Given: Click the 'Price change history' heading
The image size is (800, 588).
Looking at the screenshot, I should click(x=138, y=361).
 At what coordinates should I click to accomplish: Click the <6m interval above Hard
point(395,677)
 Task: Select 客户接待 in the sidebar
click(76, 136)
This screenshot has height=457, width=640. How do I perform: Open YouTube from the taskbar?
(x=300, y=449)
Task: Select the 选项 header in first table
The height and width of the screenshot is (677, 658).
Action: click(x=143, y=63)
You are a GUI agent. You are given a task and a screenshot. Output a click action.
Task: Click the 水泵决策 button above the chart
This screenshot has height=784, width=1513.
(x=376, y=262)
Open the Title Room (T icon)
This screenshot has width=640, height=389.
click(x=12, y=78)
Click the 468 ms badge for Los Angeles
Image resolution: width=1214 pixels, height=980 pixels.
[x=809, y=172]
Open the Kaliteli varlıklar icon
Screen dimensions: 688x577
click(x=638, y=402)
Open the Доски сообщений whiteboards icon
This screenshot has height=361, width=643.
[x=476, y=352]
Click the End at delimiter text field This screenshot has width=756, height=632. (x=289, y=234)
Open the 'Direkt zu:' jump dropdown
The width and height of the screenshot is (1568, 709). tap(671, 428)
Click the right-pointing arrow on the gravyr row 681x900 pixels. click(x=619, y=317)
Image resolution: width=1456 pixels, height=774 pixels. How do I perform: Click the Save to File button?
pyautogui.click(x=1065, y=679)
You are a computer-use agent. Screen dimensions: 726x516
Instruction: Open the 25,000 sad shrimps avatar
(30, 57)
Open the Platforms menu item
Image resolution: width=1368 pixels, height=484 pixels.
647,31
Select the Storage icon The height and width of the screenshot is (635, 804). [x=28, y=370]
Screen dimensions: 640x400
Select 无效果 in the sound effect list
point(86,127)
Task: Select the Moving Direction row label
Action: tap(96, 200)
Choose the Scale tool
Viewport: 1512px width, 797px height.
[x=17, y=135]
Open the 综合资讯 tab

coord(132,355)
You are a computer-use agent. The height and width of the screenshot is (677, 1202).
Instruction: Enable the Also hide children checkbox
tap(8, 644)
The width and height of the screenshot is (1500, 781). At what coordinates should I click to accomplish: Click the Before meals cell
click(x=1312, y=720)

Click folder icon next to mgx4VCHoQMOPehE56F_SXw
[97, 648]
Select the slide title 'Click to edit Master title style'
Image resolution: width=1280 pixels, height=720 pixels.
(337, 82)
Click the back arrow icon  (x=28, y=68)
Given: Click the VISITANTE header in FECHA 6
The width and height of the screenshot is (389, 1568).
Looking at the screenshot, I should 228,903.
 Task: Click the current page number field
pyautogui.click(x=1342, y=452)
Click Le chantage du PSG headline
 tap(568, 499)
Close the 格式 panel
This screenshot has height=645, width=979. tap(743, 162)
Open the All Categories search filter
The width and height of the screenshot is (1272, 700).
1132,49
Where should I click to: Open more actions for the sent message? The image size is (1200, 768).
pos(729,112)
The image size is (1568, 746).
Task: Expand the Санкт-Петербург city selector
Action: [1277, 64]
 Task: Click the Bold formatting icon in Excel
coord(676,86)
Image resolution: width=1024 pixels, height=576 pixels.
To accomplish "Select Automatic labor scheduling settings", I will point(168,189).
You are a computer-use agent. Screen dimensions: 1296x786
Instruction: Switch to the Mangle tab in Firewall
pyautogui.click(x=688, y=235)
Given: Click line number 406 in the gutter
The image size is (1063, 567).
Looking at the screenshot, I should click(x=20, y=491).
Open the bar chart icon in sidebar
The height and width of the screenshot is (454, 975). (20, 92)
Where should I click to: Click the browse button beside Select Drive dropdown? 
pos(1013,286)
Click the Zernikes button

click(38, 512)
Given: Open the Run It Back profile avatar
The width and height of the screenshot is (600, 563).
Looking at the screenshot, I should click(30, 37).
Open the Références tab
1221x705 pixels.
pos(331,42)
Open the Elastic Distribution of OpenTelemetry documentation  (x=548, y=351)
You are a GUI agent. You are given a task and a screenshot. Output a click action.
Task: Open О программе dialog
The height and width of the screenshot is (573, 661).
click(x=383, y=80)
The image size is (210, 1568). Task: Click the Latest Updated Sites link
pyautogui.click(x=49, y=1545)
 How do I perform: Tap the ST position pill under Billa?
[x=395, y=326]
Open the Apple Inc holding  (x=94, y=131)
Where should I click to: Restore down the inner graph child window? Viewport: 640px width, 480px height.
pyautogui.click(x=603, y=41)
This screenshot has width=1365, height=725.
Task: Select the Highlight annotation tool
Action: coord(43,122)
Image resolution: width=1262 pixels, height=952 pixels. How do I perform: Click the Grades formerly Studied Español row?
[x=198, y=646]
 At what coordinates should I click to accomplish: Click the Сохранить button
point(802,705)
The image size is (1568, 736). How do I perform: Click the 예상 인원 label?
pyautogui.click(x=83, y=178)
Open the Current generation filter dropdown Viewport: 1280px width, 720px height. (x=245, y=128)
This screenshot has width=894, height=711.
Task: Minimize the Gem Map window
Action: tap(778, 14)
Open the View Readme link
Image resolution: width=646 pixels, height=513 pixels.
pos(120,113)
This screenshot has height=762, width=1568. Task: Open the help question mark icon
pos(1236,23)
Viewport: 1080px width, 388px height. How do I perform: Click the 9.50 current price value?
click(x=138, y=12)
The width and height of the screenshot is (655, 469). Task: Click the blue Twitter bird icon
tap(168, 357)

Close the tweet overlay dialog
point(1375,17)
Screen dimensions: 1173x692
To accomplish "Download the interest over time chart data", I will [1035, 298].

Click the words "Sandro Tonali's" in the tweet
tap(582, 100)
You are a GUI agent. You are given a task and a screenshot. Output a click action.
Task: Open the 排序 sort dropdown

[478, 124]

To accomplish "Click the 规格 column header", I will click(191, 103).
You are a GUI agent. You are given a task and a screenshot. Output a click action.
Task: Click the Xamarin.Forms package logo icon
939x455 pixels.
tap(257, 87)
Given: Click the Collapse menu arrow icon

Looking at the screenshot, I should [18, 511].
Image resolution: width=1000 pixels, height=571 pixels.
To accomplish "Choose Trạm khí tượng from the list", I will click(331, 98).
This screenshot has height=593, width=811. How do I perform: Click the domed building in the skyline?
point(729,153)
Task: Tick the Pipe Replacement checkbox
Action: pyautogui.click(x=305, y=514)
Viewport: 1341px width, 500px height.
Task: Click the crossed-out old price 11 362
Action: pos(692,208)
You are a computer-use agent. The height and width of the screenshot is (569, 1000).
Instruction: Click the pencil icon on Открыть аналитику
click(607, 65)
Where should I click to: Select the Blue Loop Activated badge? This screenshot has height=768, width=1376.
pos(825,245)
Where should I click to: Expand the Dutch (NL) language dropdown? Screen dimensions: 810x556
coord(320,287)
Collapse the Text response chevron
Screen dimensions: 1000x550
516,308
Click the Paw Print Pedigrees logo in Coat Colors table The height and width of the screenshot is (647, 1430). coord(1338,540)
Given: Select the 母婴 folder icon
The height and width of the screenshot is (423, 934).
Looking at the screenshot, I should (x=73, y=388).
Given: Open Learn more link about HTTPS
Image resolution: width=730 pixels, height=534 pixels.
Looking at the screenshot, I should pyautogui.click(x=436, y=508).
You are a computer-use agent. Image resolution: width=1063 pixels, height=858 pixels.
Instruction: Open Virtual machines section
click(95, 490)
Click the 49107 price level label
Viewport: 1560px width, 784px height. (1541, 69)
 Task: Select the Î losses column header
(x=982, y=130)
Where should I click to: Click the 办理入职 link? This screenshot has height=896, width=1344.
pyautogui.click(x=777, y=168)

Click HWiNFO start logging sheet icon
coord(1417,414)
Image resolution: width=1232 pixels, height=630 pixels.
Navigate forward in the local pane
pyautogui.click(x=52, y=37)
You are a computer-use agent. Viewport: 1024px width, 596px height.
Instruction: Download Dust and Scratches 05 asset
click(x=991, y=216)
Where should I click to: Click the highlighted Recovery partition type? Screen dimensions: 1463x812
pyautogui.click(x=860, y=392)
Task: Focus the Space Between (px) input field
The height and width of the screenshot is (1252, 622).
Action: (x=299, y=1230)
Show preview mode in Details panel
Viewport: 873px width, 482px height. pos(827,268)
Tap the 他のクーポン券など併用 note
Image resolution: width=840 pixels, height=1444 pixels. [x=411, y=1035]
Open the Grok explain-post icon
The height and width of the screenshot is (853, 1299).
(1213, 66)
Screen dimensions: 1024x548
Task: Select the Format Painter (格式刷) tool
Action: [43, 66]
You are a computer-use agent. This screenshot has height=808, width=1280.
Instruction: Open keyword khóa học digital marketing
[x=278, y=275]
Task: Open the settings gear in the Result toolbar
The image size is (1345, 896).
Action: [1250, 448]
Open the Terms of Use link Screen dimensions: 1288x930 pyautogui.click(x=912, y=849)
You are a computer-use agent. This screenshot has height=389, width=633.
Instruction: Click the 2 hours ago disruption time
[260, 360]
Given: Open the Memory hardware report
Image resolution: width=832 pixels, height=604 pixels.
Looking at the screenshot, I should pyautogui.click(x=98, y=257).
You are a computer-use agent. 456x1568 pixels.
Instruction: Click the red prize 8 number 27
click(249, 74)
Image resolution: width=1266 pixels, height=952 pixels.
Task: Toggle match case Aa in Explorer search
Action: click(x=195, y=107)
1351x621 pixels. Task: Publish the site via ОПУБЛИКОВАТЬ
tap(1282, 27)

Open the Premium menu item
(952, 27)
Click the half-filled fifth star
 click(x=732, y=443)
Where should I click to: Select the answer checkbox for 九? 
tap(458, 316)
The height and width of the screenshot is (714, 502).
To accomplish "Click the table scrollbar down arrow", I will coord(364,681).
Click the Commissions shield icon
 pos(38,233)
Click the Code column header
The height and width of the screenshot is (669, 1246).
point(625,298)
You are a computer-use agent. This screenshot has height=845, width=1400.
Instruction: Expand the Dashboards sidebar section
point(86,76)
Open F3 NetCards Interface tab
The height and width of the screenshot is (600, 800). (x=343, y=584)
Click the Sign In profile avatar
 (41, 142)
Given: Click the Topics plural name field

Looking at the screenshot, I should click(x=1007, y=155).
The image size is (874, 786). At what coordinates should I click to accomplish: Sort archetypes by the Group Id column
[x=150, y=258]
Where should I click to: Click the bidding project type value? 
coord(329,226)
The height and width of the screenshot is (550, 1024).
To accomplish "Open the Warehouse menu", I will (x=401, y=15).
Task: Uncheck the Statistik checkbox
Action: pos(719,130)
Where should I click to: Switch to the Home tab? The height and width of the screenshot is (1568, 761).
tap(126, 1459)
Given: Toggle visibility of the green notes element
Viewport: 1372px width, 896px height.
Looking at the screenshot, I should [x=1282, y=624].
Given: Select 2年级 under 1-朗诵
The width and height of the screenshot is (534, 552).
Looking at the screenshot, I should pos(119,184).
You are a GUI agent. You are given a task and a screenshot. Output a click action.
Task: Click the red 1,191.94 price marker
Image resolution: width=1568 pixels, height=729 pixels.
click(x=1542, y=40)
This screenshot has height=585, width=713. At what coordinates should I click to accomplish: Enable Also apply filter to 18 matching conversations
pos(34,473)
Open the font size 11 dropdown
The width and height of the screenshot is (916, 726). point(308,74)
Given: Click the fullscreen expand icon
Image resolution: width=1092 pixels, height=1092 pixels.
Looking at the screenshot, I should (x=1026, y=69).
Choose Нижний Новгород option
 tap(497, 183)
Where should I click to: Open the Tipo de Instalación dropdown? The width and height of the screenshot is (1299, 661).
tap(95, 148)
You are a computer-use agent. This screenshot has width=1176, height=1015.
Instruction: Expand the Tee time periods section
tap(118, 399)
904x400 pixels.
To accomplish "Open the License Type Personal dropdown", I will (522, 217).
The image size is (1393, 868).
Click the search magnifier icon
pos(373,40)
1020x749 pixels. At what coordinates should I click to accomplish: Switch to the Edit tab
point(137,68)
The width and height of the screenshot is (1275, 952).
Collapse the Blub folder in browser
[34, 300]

:::::

## [Your assignment]
Where a line of the data contains "logo", copy that line.

## [Response]
Task: Click the Xamarin.Forms package logo icon
Click the Paw Print Pedigrees logo in Coat Colors table The height and width of the screenshot is (647, 1430). coord(1338,540)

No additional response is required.